Mark Bridge writes:
The text message just said "Yellow Citroën hatchback". At least the diaeresis on the ë was in the right place. It meant the stranger who was giving me a lift from the station was probably an urbane French speaker. Either that, or they had surprisingly good predictive text on their phone. The third possibility - a serial killer with an old Sagem - hadn't crossed my mind yet.
It was at this point I realised I'd already fallen for Over The Air, a unique event aimed at mobile developers. Throwing caution to the wind, I'd arranged a lift there via Twitter with a mysterious developer I'd never met. Or spoken to.
I needn't have worried. The mystery developer turned out to have an iPhone mounted on the dashboard of their yellow Citroën. I breathed a silent sigh of relief.
Two and a half hours later, having talked about everything from religious homophobes to battery life (via Doctor Who and greenhouse gases) with no obvious disagreements, we arrived at Bletchley Park. This definitely had the makings of a Very Good Day.
I'll admit the sight of the mansion, the huts and the grounds didn't really impress me. It's not that I'm soulless, just that I'd previously been there in the 1980s when BT used some of the buildings to host training courses for their telephone engineers. Yes, Alan Turing and I worked on the same site, albeit decades apart. However, I doubt that Mr Turing played table tennis and drank lager in the evening after a day of soldering practice and safety films. To be honest, I'm not even sure if I'd pass the test that bears his name.
Delegates who'd arrived for the 10am start had been welcomed by an introductory talk from Dr Sue Black, Bletchley Park campaigner and Senior Research Associate in software engineering at UCL. Slow traffic and GPS failure on the iPhone had delayed us, so Sue generously revisited her keynote speech and explained to me why Bletchley was so important to the nation... and to developers in particular. The answers are in Saturday's podcast; listen out for the phrases "geek Mecca", "shortened the war" and "world's first digital programmable computer".
Next on my interview list was co-founder Daniel Appelquist, who took time out from keeping the entire event on track to discuss the aims and ambitions of OTA.
Also happy to chat was Paul Johnston of padajo, a man who was in the fortunate position of living nearby. Not for him the pitching of tents on the lawn or the secret Coca-cola hoarding in preparation for all-night coding. I could have talked to him for much longer but it was time to hear some of the presentations.
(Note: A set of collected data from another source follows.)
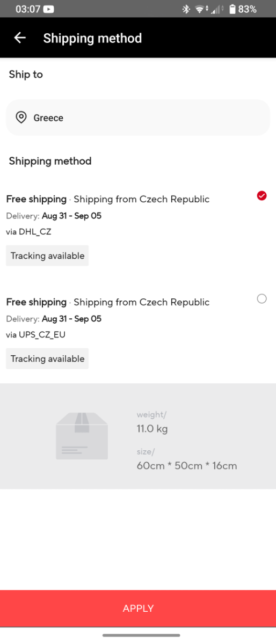Tap Tracking available tag under DHL_CZ

pyautogui.click(x=47, y=256)
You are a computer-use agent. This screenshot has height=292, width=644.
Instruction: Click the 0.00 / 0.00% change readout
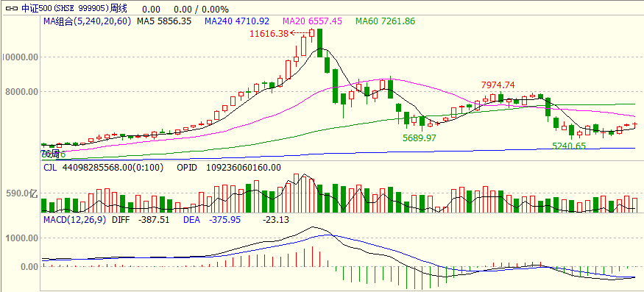click(201, 9)
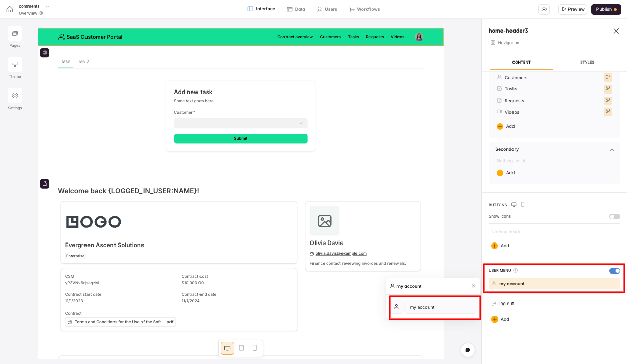Open the Theme panel icon
Viewport: 627px width, 364px height.
[15, 65]
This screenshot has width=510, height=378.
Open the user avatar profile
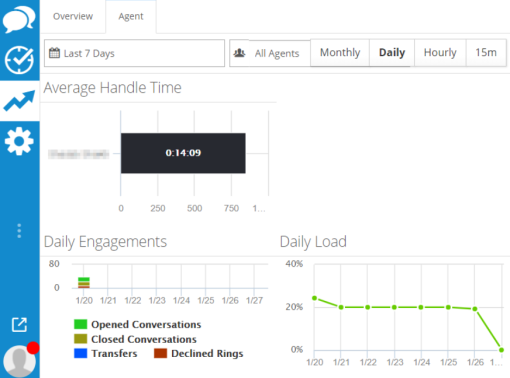(20, 361)
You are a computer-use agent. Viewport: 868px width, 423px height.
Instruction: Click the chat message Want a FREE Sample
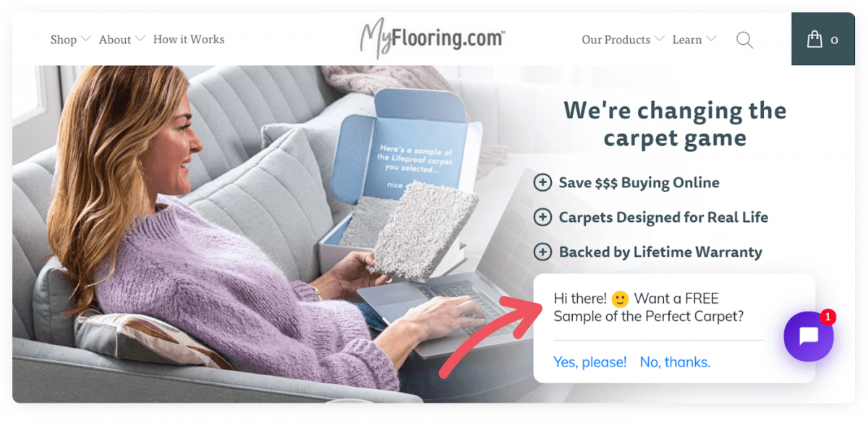(649, 307)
Hang on a moment. I'm getting ahead of myself. You'll find my conversations with Sue, Dan and Paul online at TheFonecast.com: listen online, subscribe via RSS, get it on iTunes or download the MP3. And on Friday you'll be able to hear part 2 of my report, which includes some of those presentation speakers.
As for my love affair with Over The Air, I'm already counting the days until we meet again.